For Taylor, Biden’s decision not only means that his life is spared but it will also spare him the trauma of witnessing another execution spree.

As an orderly, he was among those who were permitted interact with the inmates on death watch during the run of executions at the end of Trump’s first term. His clemency petition said he was one of two men who could interact with those awaiting execution, serving as a “friend, confidante, and priest.”

After each execution was over, he packed up any belongings left behind in their death watch cells, viewing the job “as a small measure of dignity he could give to his fellow man.”

“I was oh so grateful, knowing that my friends who had exhausted all appeals, and all hope, were now safe from execution,” he told Newsweek. “I was relieved that I didn’t have to be on the frontlines again, being present for those slated for death, absorbing their trauma and undergoing the trauma of witnessing what happens to a person while facing their death date.”

In his clemency petition, his attorney Kelley Henry, a federal public defender, wrote that race had been the “deciding factor” in the decision to seek the death penalty and the almost entirely white jury’s decision to impose it.

A man who had served as an alternate juror in Taylor’s trial told a newspaper that some jurors had wanted to “make an example” of Taylor, saying: “It was like, here’s this little Black boy. Let’s send him to the chair.”

In the petition, Henry also wrote that Taylor has “profound remorse” and described his “exceptional efforts to better himself and to care for those around him, staff and inmate alike.”

Taylor’s case “is emblematic of all that is wrong with the federal death penalty,” Henry told Newsweek before Biden announced the commutations.

“We know the system is broken. We know that it preys on people of color, people with mental illness, people who are poor. Rejon was all those things. He was only 18 years old at the time of the crime for which he is on death row…. He’s just not someone who should be on federal death row. He’s never been in trouble before. He’s never been incarcerated before.

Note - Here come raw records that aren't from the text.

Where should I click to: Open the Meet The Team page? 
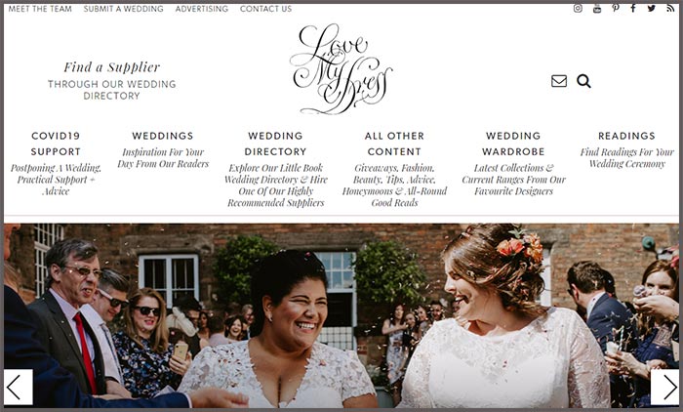pyautogui.click(x=40, y=9)
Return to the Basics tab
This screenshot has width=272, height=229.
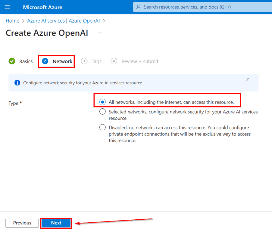tap(26, 61)
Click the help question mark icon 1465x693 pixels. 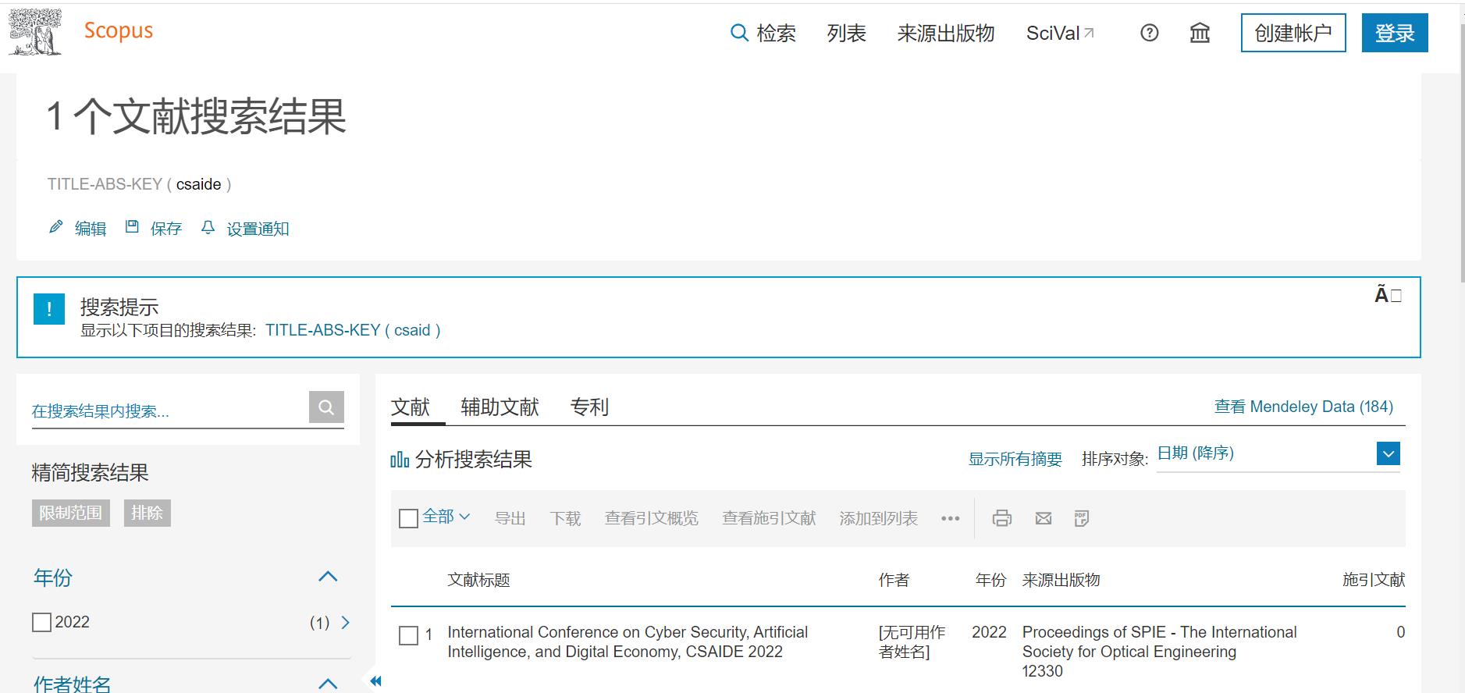click(1149, 33)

“It was simply a matter of race and ineffective counsel and mental illness that resulted in his being on death row.”

What People Are Saying

Henry told Newsweek: “We are profoundly grateful to President Biden for his extraordinary act of mercy and grace. His actions cement his legacy as a man of principle who values all human life.”

She said she hoped it would move Tennessee Governor Bill Lee to grant clemency to those on state’s death row. “The death penalty is a relic of the past and should be left there,” she said.

Biden said in a statement announcing the commutations: “Make no mistake: I condemn these murderers, grieve for the victims of their despicable acts, and ache for all the families who have suffered unimaginable and irreparable loss.”

But he added he is “more convinced than ever that we must stop the use of the death penalty at the federal level. In good conscience, I cannot stand back and let a new administration resume executions that I halted.”

Trump responded to the commutations by writing on Truth Social that Biden “just commuted the Death Sentence on 37 of the worst killers in our Country. When you hear the acts of each, you won’t believe that he did this. Makes no sense. Relatives and friends are further devastated. They can’t believe this is happening!”

In another post on the platform, he said he would direct the Department of Justice to “vigorously pursue” the death penalty as soon as he returns to office in January.

What’s Next

Trump cannot reverse Biden’s commutations, so Taylor and the other 36 men whose sentences were changed will not face execution.

The three who remain on federal death row have filed appeals and legal challenges to their death sentences, which will need to be resolved before their executions can proceed.